Balita Pilipinas Primetime is a Philippine television news broadcasting show broadcast by GMA News TV. Anchored by Arnold Clavio, it premiered on March 5, 2011. The show concluded on February 15, 2014.

==Overview==
The newscast was anchored by Arnold Clavio from the GMA Network Studios in Quezon City, with its regional anchors from GMA stations in Luzon, Visayas and Mindanao. It features different news from the different regions in the Philippines. The news from Luzon were reported by CJ Torida of GMA Dagupan, while from Visayas were by Bobby Nalzaro of GMA Cebu and from Mindanao by Tek Ocampo of GMA Davao. By July 11, 2011, its spin-off Balita Pilipinas Ngayon premiered, and was anchored by Mark Salazar and Maki Pulido. The newscast later became as Balita Pilipinas Primetime.

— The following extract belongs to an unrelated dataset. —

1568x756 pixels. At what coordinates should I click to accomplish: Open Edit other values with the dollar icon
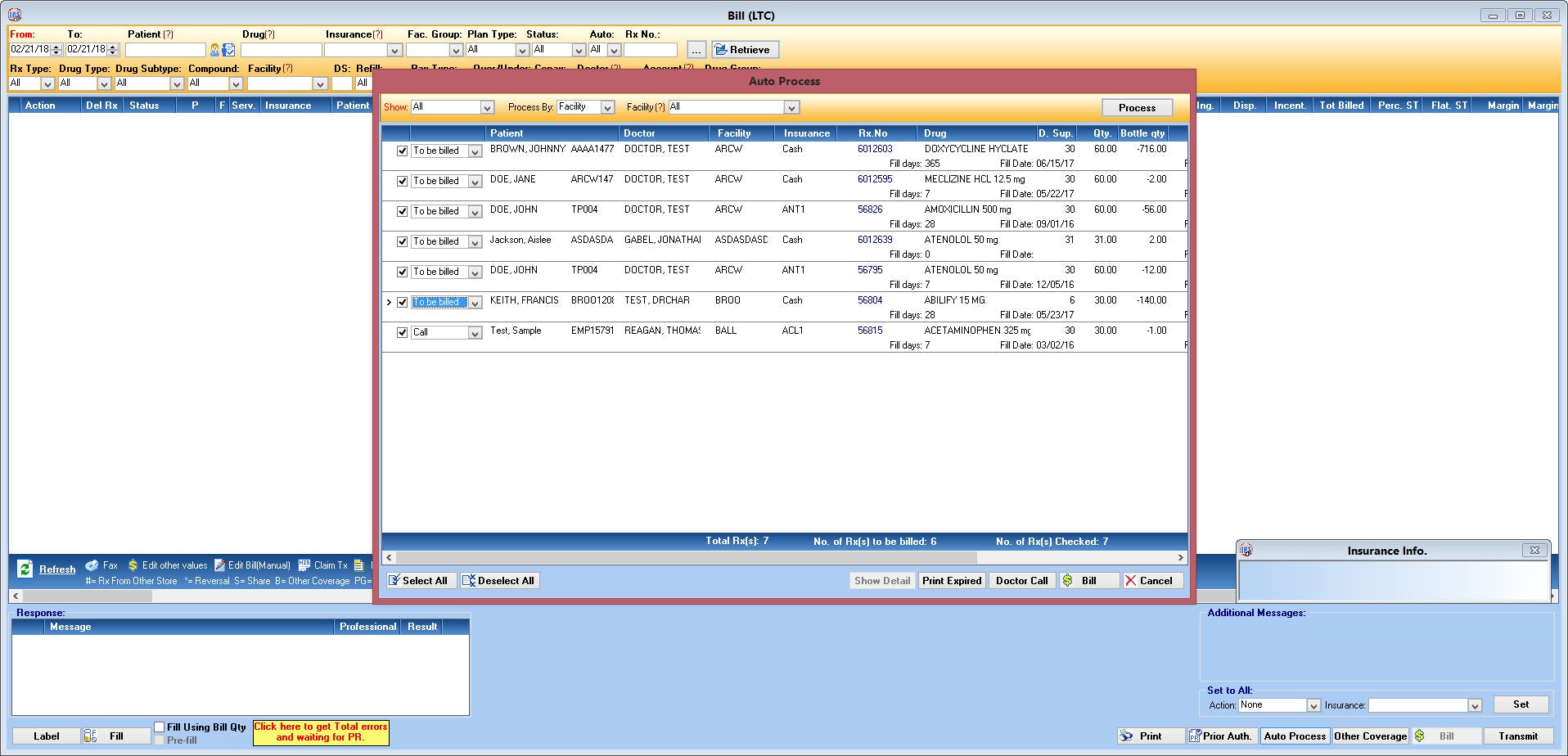134,565
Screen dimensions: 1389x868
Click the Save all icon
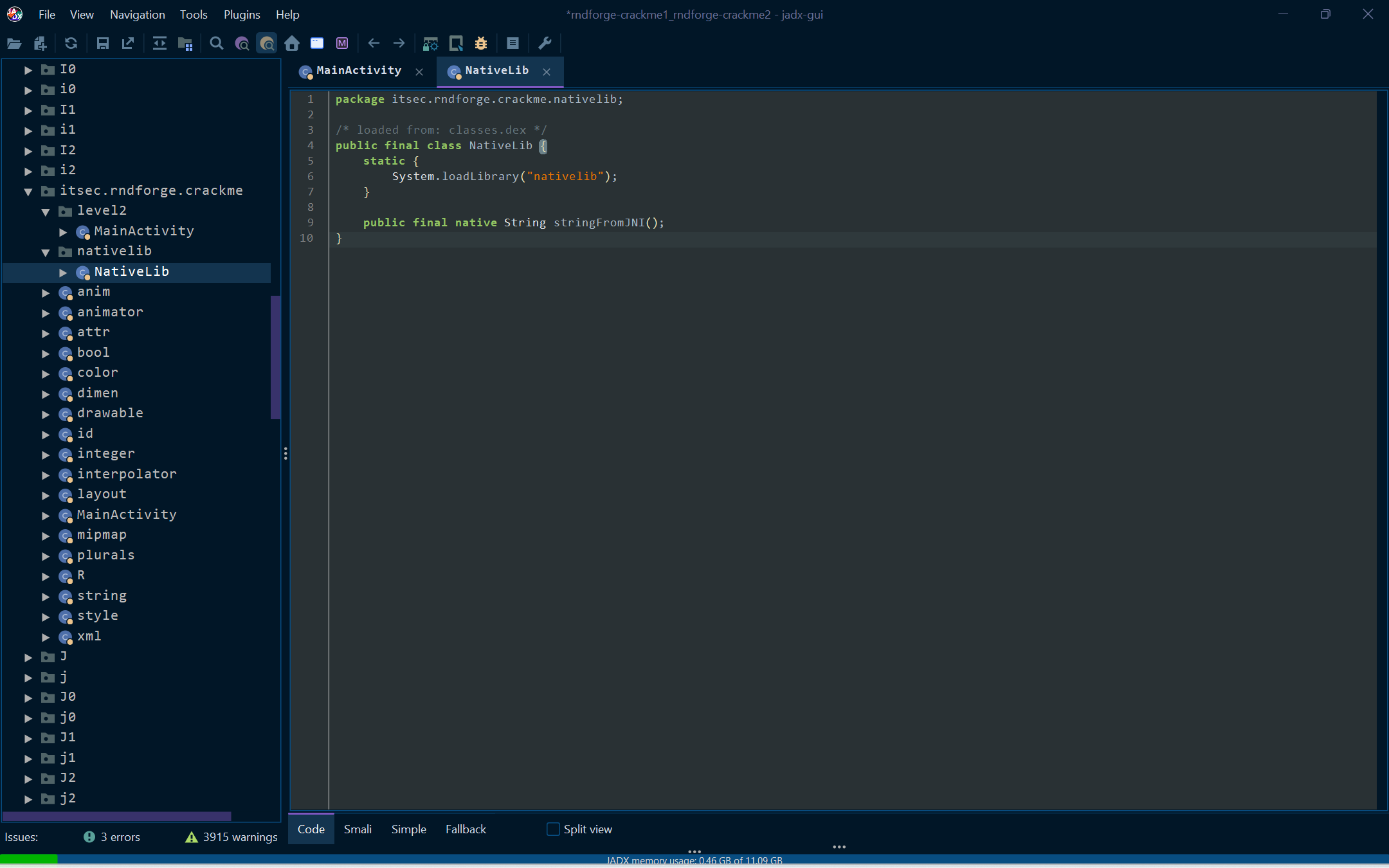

It last aired on February 15, 2014.

==Anchors==

- Arnold Clavio
- Jorge Guerrero (GMA Ilocos)
- CJ Torida (GMA Dagupan)
- Elmer Caseles (GMA Bicol)
- Gerthrode Charlotte Tan (GMA Iloilo)
- Adrian Bobe / Gretchen Varela (GMA Bacolod)
- Bobby Nalzaro (GMA Cebu)
- Joe Legaspina (GMA Northern Mindanao)
- Tek Ocampo (GMA Davao)
- Jennifer Solis (GMA General Santos)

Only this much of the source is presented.